Monday, December 13, 2004

I forgot to mention getting a Bob letter a few days ago. His lungs are pretty bad, he says. A nurse told him that if he weren’t an inmate he could have a lung transplant. Yeah, I believe it. I’d hate to have a baby in custody. I mean, I can’t believe they’d give you anything for the pain, and I doubt they prep you first like they’re supposed to. They’re supposed to shave your pubic hair and then numb/cut your pussy to make it wider. In custody, though, I’m sure they just let the baby rip on through without giving a damn how badly it tears the woman or how many stitches she’d end up needing on account of it if they cared enough to let her have the stitches in the first place.

There’s this site that lets you play games for money. When you first sign up they give you $6 to play with for practice. I played Mahjong for fun, but I don’t think I’ll ever want to play for real money. It’s like with the lottery; the odds of winning are too low. Tom may put a little money in next month, though. He’s better at some of the card games than I am at Mahjong.

I decided not to worry about my schedule right now.
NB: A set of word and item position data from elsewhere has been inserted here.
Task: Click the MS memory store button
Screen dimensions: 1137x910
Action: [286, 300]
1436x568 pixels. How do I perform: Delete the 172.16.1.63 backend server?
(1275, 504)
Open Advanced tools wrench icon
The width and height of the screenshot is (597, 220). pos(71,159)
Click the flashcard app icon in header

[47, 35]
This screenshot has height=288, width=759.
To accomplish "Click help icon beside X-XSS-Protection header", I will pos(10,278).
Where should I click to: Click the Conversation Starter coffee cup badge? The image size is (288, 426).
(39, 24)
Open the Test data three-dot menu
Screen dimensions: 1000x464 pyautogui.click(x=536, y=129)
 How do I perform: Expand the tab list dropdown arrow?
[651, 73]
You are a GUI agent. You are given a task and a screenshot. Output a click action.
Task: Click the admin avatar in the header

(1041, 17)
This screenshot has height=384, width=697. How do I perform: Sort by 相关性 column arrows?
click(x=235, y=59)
Since I am able to sleep during the daytime here, I figure there’s no need to get all immune to Melatonin till I absolutely need to stay on schedule which shouldn’t be till we get close to moving. Besides, the less I use, the less often I have to buy more, and the more we save.

Later…

Tom got home with some pretty bad news (what else is new). He has to start looking for a new job like yesterday because insurance at work for us both would be $500 a month! That’s insane! The problem is that Oregon requires its employees to take insurance if their employers offer it, but hell, we could practically buy it ourselves at that price. So this is how it’s going to be? He’s going to float from one minimum wage job after another until he retires? Then we’ll struggle off the remaining years of our lives? Thanks, God, thanks a fucking lot!

On the flip side, Tom just told me that between his AMEX pension and social security, we’re eligible for twice as much as we’re making now once he retires. Then he ought to hurry up and turn 65, I told him.

Still, a part of me hopes I won’t have to kill myself because all these years of missed exams will fail to serve as an early detection of some deadly disease that’ll kill me instead, but I know that’s not in my cards. If I truly do live to be old, I’ll probably be very healthy till the last 5-10 years.

Why can’t we have the simplest of things in life? Just the simplest of things? Just a secure job that pays the bills, a reasonable, affordable insurance plan, and a house no one can spite us out of?